> [Activity] When the line containing "Viewport: 1372px width, 772px" is found in the data below, give it again along with every later line, exactly; drop the pictures.
------ Material for this task
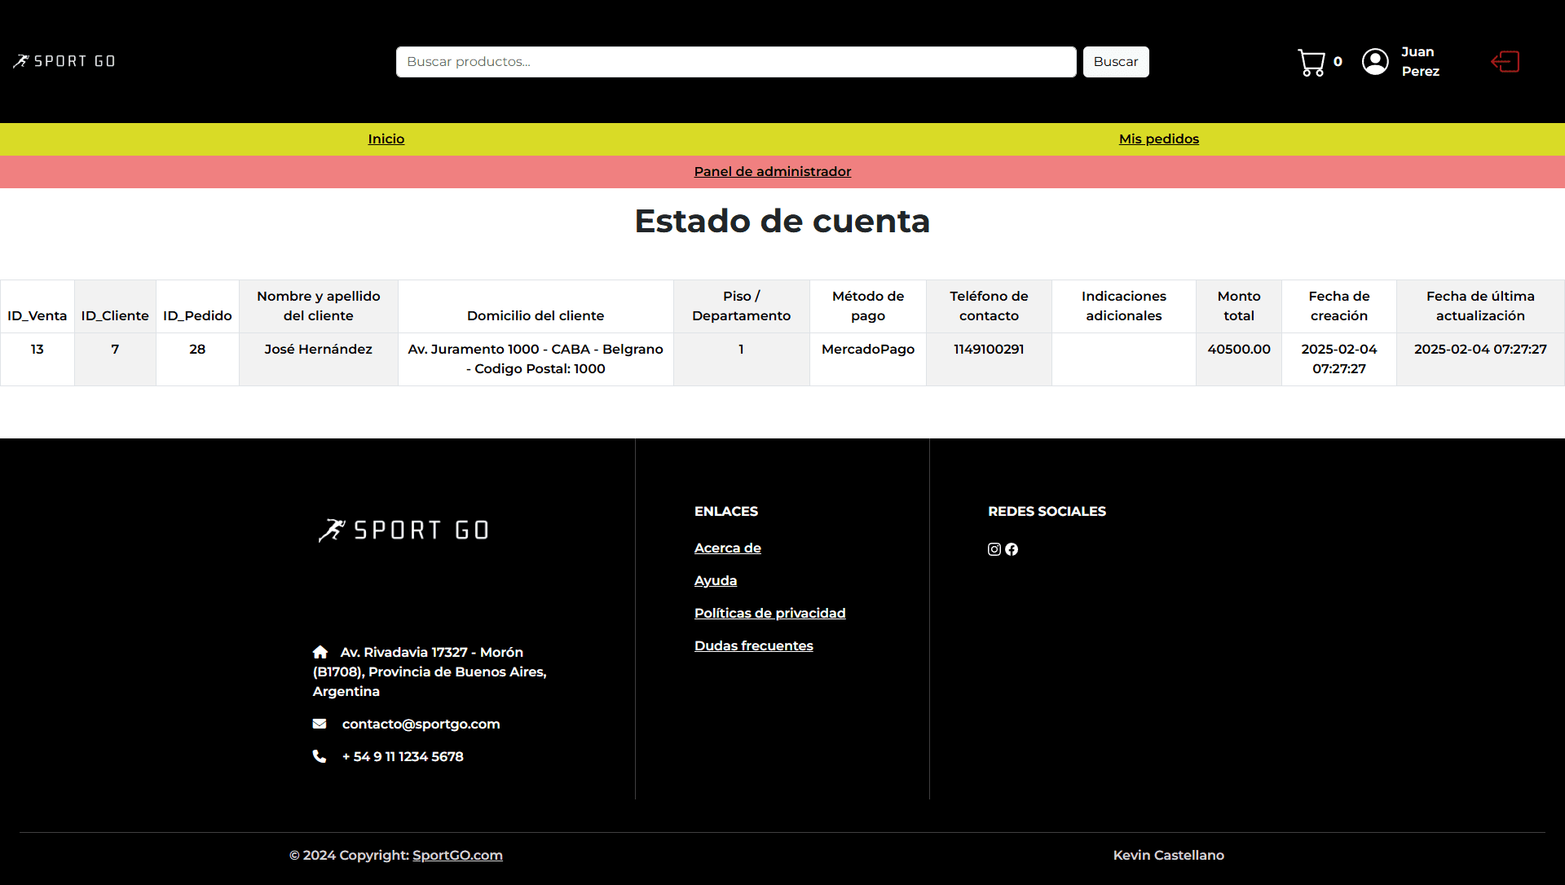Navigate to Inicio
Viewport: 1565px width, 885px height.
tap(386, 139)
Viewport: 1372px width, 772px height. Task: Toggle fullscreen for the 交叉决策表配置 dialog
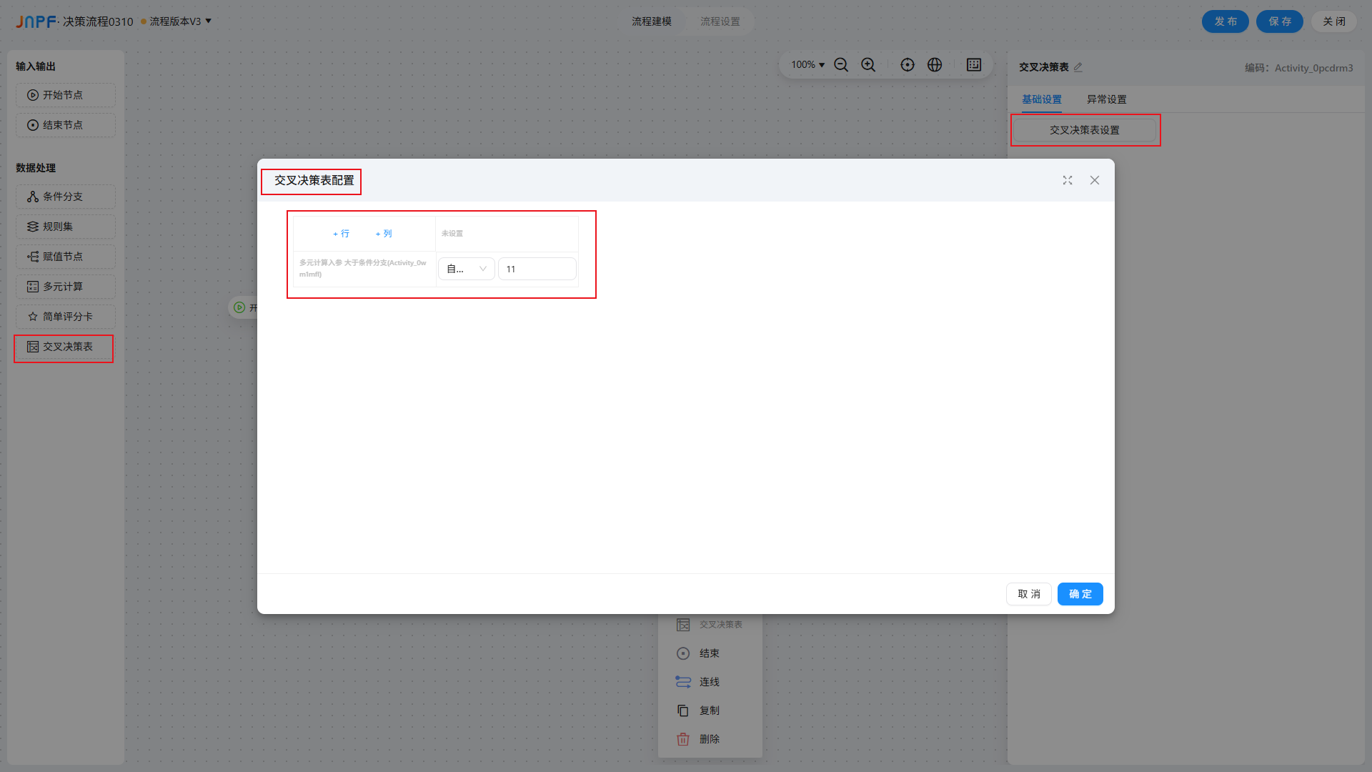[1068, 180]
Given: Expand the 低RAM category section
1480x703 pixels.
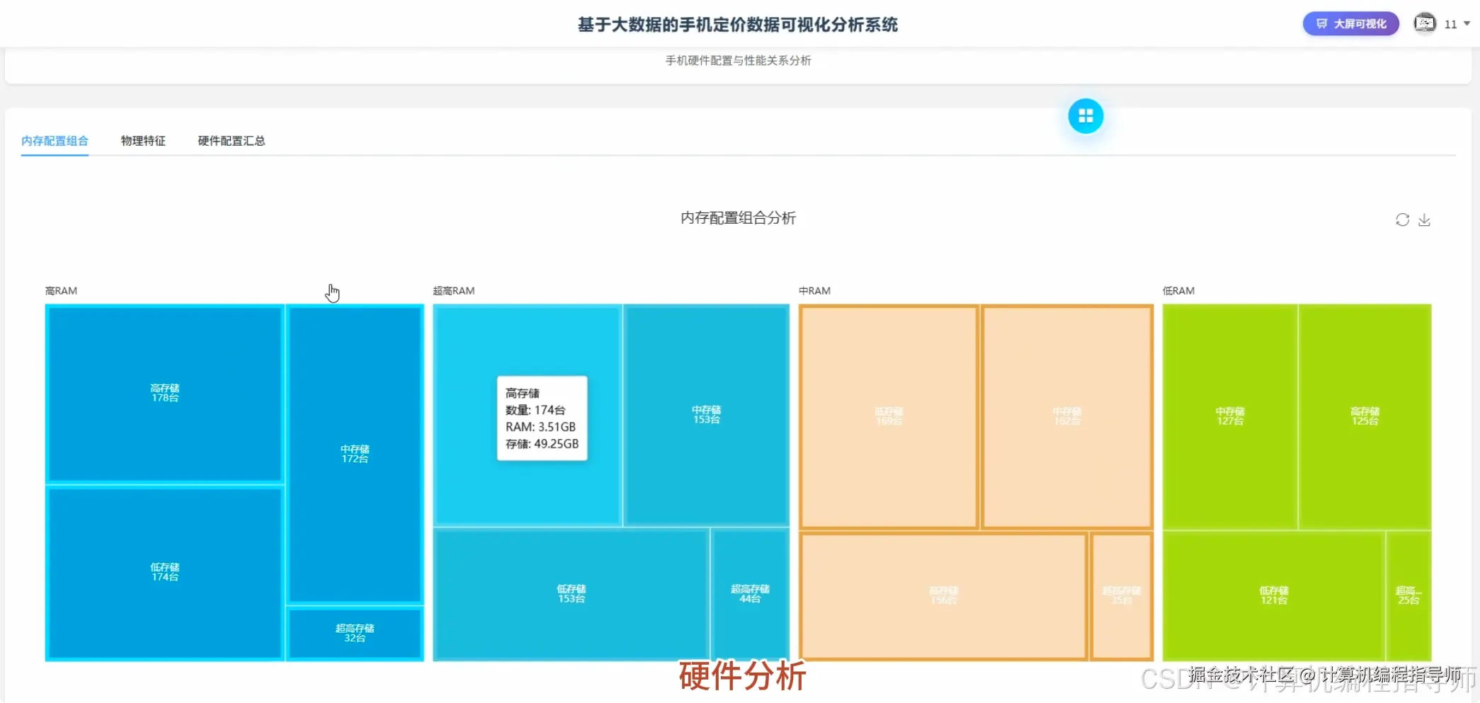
------------
> [Solution to this exercise]
Viewport: 1372px width, 772px height. Task: Toggle fullscreen for the 交叉决策表配置 dialog
[1068, 180]
Given: Expand the 低RAM category section
1480x703 pixels.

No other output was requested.